In his “Ecocenterism and the Anthropocenteric Detour” George Sessions offers an overview of this world-historical change and its implication for policy today, synthesizing over 30 years of research.

There is little controversy surrounding the view that primal cultures were ecocenteric and nature oriented.  Sessions quotes Stan Steiner who describes the American Indian notion of Circle of Life where “every being is no more, or no less, than any other.  We are all Sisters and Brothers.  Life is shared with the bird, bear, insects, plants, mountains, clouds, stars, sun.”

Ecocenterism of this type were replaced by agriculturalists that, as Paul Sheppard notes, “all shared the aim of completely humanizing the earth’s surface, replacing wild with domestic, and creating landscapes from habitat.”   

This radical change in the view of our place in the world was codified in the prevalent religious, philosophical and otherwise ideological texts. As Sessions notes, while some elements of the ancient shamanism were maintained in Taoism and other Eastern religions/philosophies, Western religions (Judaism and Christianity) distanced themselves more radically from wild nature in favor of anthropocentrism. 

A similar break took place in Greek philosophy.  Sessions writes:

“The intellectual Greek strand in the Western culture also exhibits a similar development from early ecocenteric animistic Nature religions, the Nature-oriented (but less animistic) cosmological speculations of the pre-Socratics, to the anthropocentrism of the classical Athenian philosophers.  Beginning with Socrates, philosophical speculation was characterized by ‘an undue emphasis upon man as compared with the universe,’ as Bertrand Russell and other historians of Western philosophy have observed…

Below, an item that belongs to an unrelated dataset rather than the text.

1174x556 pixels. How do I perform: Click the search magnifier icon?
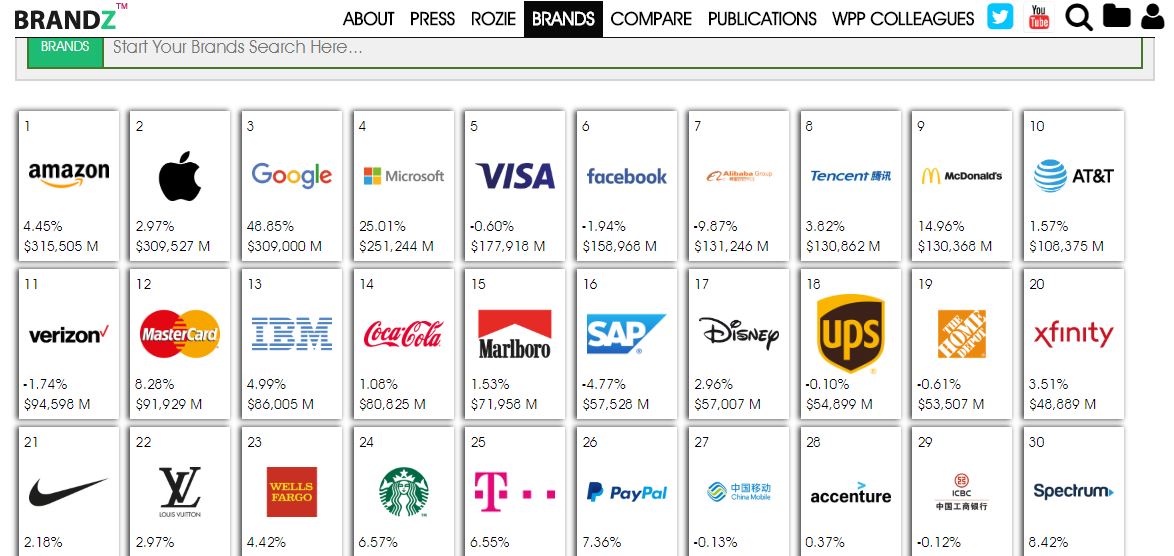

“With the cumulation of the Athenian philosophy in Aristotle, an anthropocentric system of philosophy and science was set in place that was to play a major role in shaping Western thought until the seventeenth century. Aristotle rejected the Pre-Socratic ideas of an infinite universe, cosmological and biological evolution, and heliocentrism. He proposed instead an Earth-centered finite universe wherein humans, by virtue of their rationality, were differentiated from, and seen as superior to, animals and plants.  Aristotle promoted the hierarchical concept of the “Great Chain of Being,” in which Nature made plants for the use of animals, and animals were made for the sake of humans….

“In the Christian version of the great chain of being, the hierarchical ladder led from a transcendent God, angels, men, women, and children, down to animals, plants, and the inanimate realm.”

Sessions rightly notes that the Garden of Eden story provided the moral justification for the subjugation of nature by humans.  However, the evolution of ideas and ideologies also justified the class society and all its trappings. 

The return to a “good society” where humans will renew our natural essence will require riding ourselves from alienating and exploitive relations, a process Marx and Engels called the socialist revolution. However, central to this process is our return to nature: naturalism and socialism becomes one and the same thing. Marxian and Deep Ecology concerns originate from the rise of class society and their insights are necessary and complementary for the theory and practice of forging the new world and our place in it.

1. George Sessions (ed.), Deep Ecology for the 21st Century. Boston: Shambhala Press, 1995; pages 156-183.